• _PROBLEM_:
Copy the material from the line containing "You are a computer-use" through the line containing "Instruction: Click the", swapping "smiley" for "frowning" and changing nothing else.

• _RECORDS FOR THIS TASK_:
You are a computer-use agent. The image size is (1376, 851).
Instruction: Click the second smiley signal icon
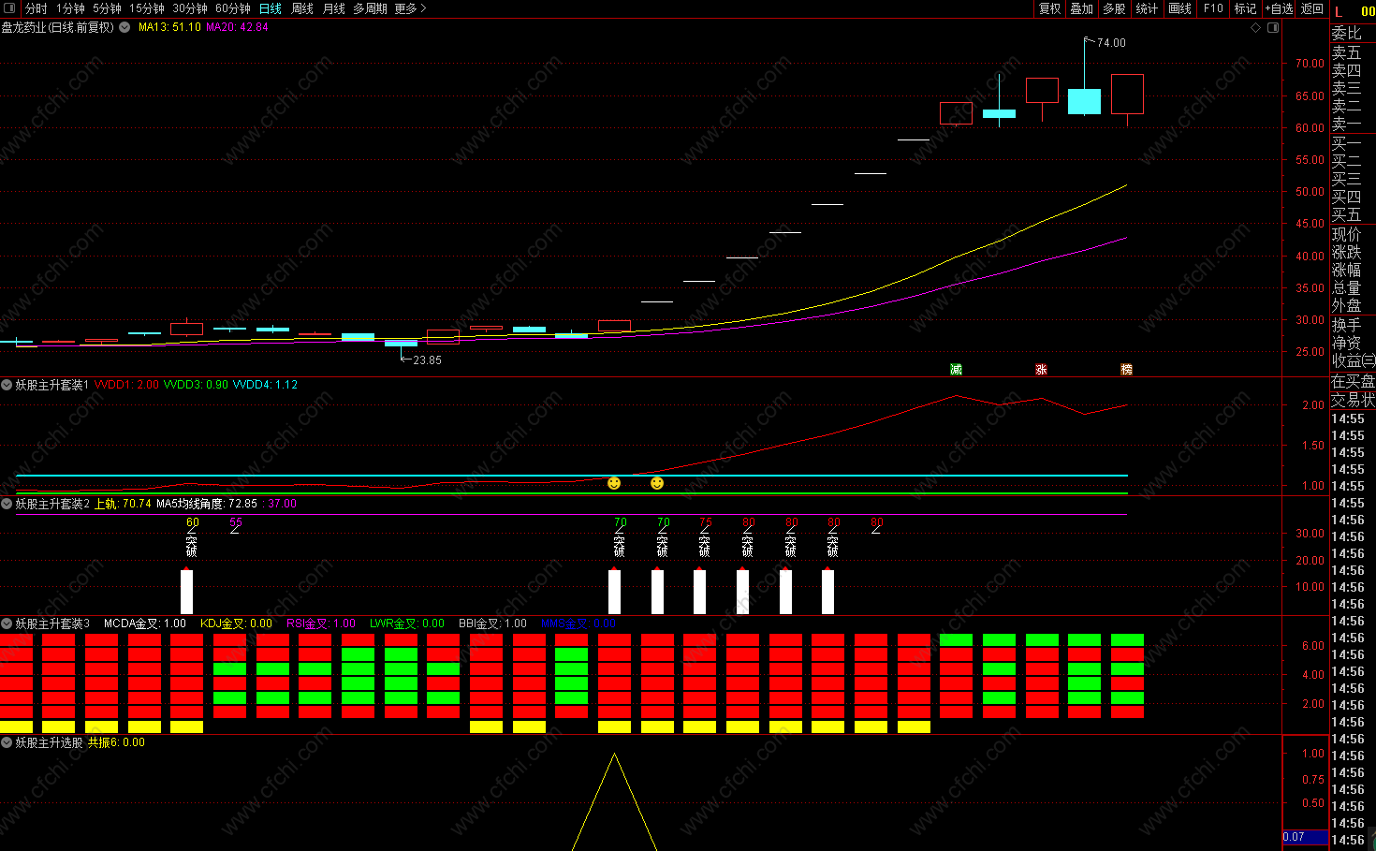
* * *
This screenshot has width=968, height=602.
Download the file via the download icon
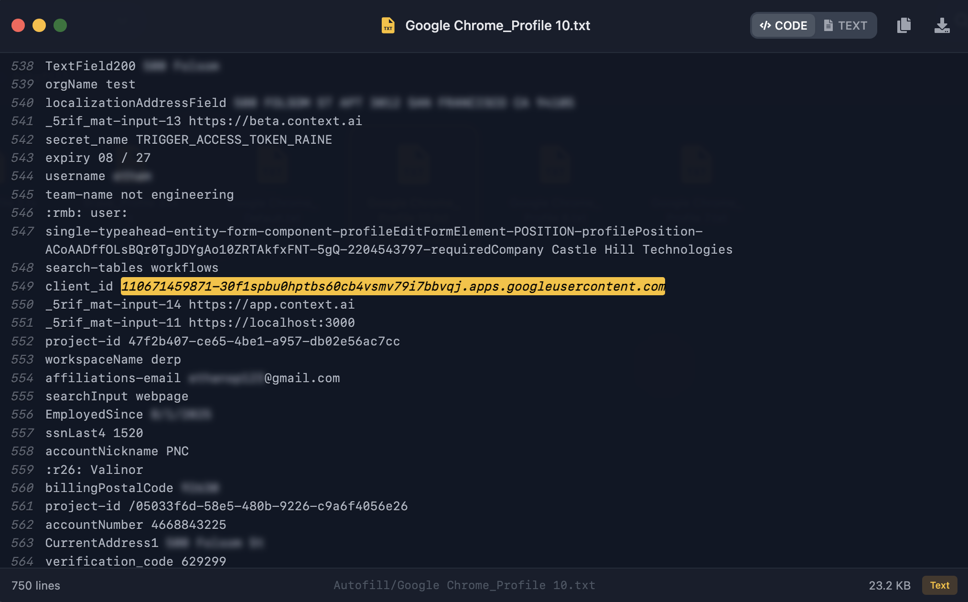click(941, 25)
---
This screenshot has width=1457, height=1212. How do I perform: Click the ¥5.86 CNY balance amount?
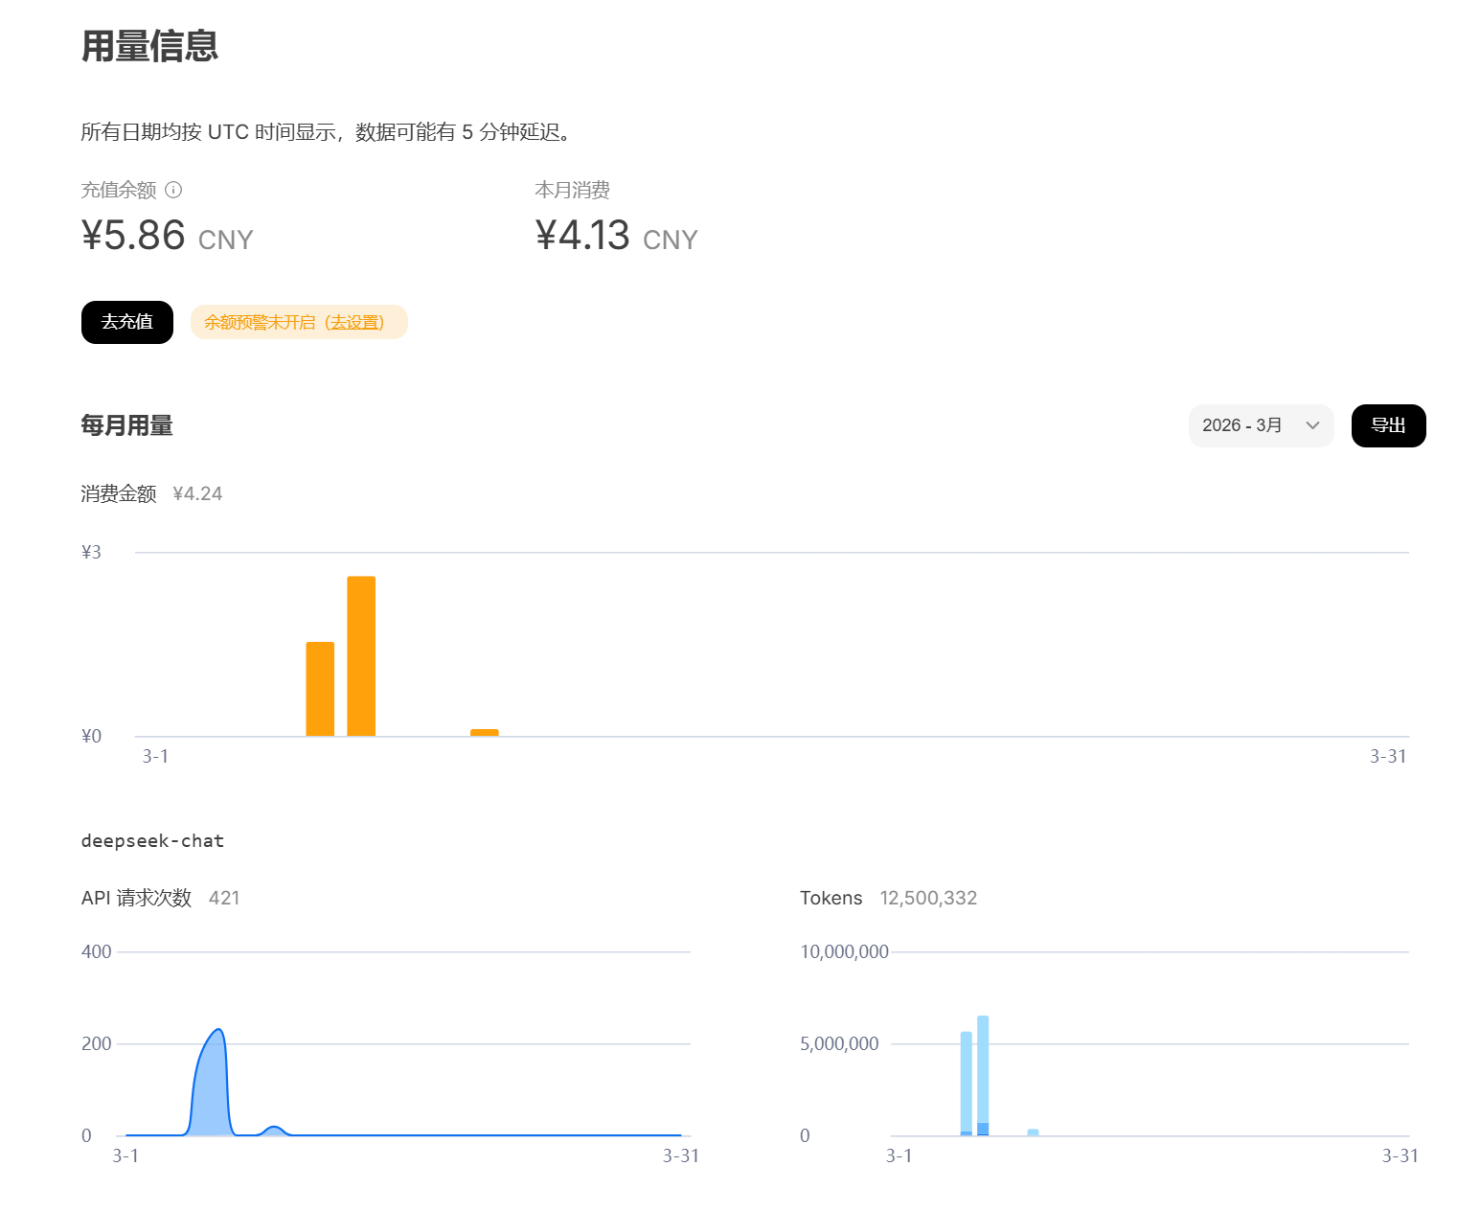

• _SOLUTION FOR THIS EXERCISE_:
You are a computer-use agent. The image size is (1376, 851).
Instruction: Click the second frowning signal icon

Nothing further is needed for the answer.